Automated segmentation by deep learning of neuritic plaques and neurofibrillary tangles in brain sections of Alzheimer's Disease Patients
Automated segmentation by deep learning of neuritic plaques and neurofibrillary tangles in brain sections of Alzheimer's Disease Patients
Ingrassia, L.; Boluda, S.; Jimenez, G.; Kar, A.; Racoceanu, D.; Delatour, B.; Stimmer, L.
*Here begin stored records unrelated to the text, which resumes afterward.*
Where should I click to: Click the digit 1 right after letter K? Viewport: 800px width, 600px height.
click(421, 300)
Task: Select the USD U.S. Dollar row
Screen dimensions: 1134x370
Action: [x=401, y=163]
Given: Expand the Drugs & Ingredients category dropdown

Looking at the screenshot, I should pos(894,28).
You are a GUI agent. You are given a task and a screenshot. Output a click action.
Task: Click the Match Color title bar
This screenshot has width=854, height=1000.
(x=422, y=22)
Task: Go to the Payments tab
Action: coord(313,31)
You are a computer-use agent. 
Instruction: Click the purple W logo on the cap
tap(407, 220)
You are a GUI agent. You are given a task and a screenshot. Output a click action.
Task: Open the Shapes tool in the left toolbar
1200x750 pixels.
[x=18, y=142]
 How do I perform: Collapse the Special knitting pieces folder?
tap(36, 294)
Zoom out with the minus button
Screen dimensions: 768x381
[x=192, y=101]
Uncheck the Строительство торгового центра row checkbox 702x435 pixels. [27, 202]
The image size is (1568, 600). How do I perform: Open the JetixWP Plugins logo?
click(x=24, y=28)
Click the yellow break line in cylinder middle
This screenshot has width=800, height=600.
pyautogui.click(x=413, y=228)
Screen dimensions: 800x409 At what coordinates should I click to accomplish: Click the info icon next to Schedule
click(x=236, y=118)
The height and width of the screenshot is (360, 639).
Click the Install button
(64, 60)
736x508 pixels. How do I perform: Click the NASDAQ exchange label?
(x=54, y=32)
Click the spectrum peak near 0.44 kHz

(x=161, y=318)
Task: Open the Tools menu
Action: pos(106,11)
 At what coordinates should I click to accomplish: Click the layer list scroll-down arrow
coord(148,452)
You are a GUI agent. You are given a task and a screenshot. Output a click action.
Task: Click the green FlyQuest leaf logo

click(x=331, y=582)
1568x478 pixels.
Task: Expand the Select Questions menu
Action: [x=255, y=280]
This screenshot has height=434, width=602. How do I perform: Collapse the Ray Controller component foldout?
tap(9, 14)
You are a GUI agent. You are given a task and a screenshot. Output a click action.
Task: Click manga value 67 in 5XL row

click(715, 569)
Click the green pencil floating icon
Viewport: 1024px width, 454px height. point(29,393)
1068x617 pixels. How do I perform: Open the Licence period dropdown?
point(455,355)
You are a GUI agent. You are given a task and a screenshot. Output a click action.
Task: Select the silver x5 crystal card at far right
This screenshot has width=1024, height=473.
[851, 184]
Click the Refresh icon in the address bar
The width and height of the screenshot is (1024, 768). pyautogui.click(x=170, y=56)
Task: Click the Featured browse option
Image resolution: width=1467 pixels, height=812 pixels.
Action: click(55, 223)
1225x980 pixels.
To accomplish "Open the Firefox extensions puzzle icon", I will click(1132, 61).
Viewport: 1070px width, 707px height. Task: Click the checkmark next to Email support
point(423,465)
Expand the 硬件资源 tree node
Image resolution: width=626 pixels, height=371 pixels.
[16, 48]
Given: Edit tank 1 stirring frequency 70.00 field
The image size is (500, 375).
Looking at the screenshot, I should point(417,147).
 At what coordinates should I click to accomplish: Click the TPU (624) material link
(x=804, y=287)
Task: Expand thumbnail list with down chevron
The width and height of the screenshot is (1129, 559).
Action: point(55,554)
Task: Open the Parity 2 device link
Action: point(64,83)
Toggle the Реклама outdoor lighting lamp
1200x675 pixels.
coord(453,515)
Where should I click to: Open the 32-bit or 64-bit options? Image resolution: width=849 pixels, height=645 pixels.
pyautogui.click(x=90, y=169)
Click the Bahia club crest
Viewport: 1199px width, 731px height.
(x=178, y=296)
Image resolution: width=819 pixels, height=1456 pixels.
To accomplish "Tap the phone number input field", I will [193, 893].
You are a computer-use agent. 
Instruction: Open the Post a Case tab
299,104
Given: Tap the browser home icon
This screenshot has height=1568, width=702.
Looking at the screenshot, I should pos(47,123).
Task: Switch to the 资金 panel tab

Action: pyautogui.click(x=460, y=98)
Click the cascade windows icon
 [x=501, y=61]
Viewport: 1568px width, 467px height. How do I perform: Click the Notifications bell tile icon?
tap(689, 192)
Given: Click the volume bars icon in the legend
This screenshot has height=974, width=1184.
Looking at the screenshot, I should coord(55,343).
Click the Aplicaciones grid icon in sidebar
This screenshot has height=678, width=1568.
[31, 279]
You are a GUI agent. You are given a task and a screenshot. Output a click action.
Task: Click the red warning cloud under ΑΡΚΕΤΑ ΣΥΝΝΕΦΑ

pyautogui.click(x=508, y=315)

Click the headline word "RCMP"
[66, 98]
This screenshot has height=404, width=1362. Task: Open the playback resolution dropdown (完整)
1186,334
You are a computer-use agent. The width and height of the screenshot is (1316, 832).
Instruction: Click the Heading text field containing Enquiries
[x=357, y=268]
AbstractAlzheimer\'s Disease (AD) is a neurodegenerative disorder with complex neuropathological features, such as phosphorylated tau (p-tau) positive neurofibrillary tangles (NFTs) and neuritic plaques (NPs). The quantitative evaluation of p-tau pathology is a key element for the diagnosis of AD and other tauopathies. Assessment of tauopathies relies on semi-quantitative analysis and does not consider lesions heterogeneity (e.g., load and density of NFTs vs NPs). In this study, we developed a deep learning-based workflow for automated annotation and segmentation of NPs and NFTs from AT8-immunostained whole slide images (WSIs) of AD brain sections. Fifteen WSIs of frontal cortex from four biobanks with different tissue quality, staining intensity and scanning formats were used for the present study. We first applied an artificial intelligence (AI-)-driven iterative procedure to improve the generation of pathologist validated training datasets for NPs and NFTs. This procedure increased the annotation quality by more than 50%, especially for NPs when present in high density. Using this procedure, we obtained an expert validated annotation database with 5013 NPs and 5143 NFTs. As a second step, we trained two U-Net convolutional neural networks (CNNs) for accurate detection and segmentation of NPs or NFTs. The workflow achieved a high accuracy and consistency, with a mean Dice similarity coefficient of 0.81 for NPs and 0.77 for NFTs. The workflow also showed good generalization performance across different patients with different staining and tissue quality. Our study demonstrates that artificial intelligence can be used to correct and enhance annotation quality especially for complex objects, even when intermingled and present in high density, in brain tissue. Furthermore, the expert validated databases allowed to generate highly accurate models for segmenting discrete brain lesions using a commercial software. Our annotation database will be publicly available to facilitate human digital pathology applied to AD.